In the visitors dugout, Ralph Houk’s Tigers were skidding through a historically bad season, and the worst part of it was just beginning. At the end of July, the Tigers occupied last place in the AL East with a 46-59 record, 17 games out, but only two games behind fifth-place Cleveland. Beginning on August 1, the team went 11-43 over the rest of the year to finish 57-102, 37½ games out, with their lowest winning percentage since 1952.5

Boston’s starting lineup featured most of the team’s biggest offensive weapons, including first baseman Carl Yastrzemski; Carlton Fisk, starting at designated hitter as a break from catching; third baseman Rico Petrocelli; and the “Gold Dust Twins,” power-hitting rookies Jim Rice in left field and Fred Lynn in center. Bernie Carbo, later to become a pinch-hitting hero in that year’s World Series, started in right field in place of Dwight Evans, and second-year man Tim Blackwell started behind the plate. Johnson gave the start to veteran righty Rick Wise, who was on his way to winning a career-high 19 games. Wise came into the game with a 13-6 record and a 4.36 ERA, including a 2-1 record that year against the Tigers.

Houk’s lineup mixed veterans like designated hitter Willie Horton, catcher Bill Freehan, and third baseman Aurelio Rodriguez with young players like center fielder Ron LeFlore and right fielder Leon Roberts.
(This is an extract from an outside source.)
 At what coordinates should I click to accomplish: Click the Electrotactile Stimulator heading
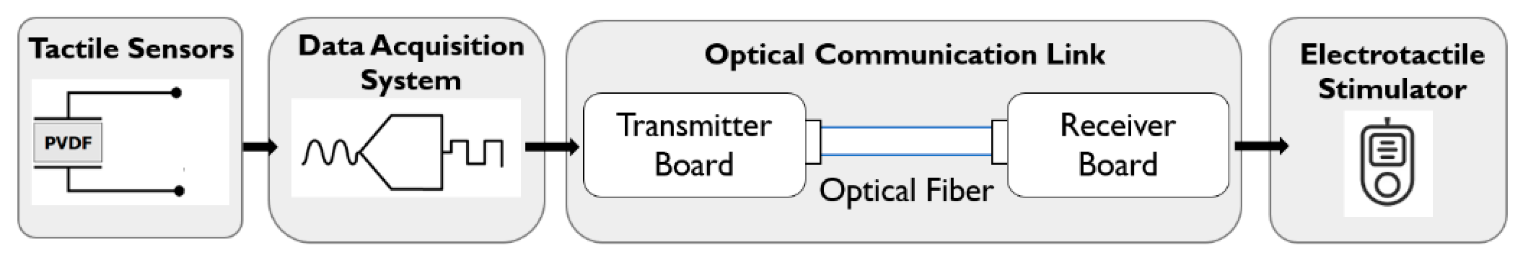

Ben Oglivie, who played for the Red Sox from 1971 to 1973, started in left field for Detroit. On the mound was Michigan native Vern Ruhle, a righty playing his first full season in the major leagues after a brief tryout with the Tigers in 1974. Ruhle brought a 9-7 record and a 3.33 ERA into the start. He’d pitched twice against Boston early in the season — one start, one relief appearance — with no record against the Red Sox.

Detroit threatened in the top of the first as Oglivie singled and stole second, but Horton grounded out to end the inning. The Red Sox took a 1-0 lead in the bottom half on one-out singles by second baseman Denny Doyle — extending his hitting streak to 20 games6 — and Yastrzemski, followed by a run-scoring double from Lynn. Ruhle intentionally walked Rice to load the bases. The gamble paid off as Fisk struck out and Petrocelli grounded into a force play.
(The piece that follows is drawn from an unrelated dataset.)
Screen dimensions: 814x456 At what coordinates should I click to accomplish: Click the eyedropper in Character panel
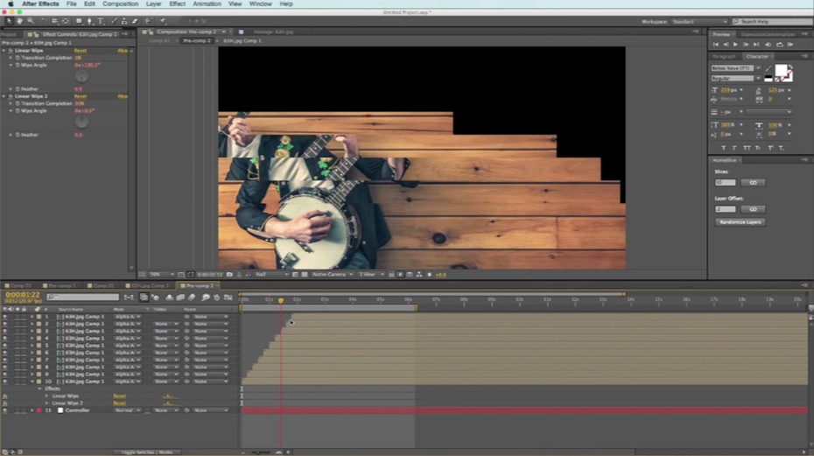coord(769,69)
The Tigers got on the board in the second, but Doyle minimized the damage. He began the inning with two excellent defensive plays, throwing out Freehan on a slow roller and snagging a low line drive by Rodriguez. The third hitter, first baseman Jack Pierce, lined a home run to right field to tie the score at 1-1. The Tigers would have taken the lead if Doyle had not kept Freehan and Rodriguez off the basepaths.7 The round-tripper was Pierce’s eighth and final homer of 1975, and also the last of his three-season career. Meanwhile, the Red Sox collected a double, a single, and a walk in the bottom of the inning, but failed to score.

With two out in the third, Detroit pulled ahead 2-1 on a home run by second baseman Gary Sutherland — the fifth of a career-high six homers he hit in 1975.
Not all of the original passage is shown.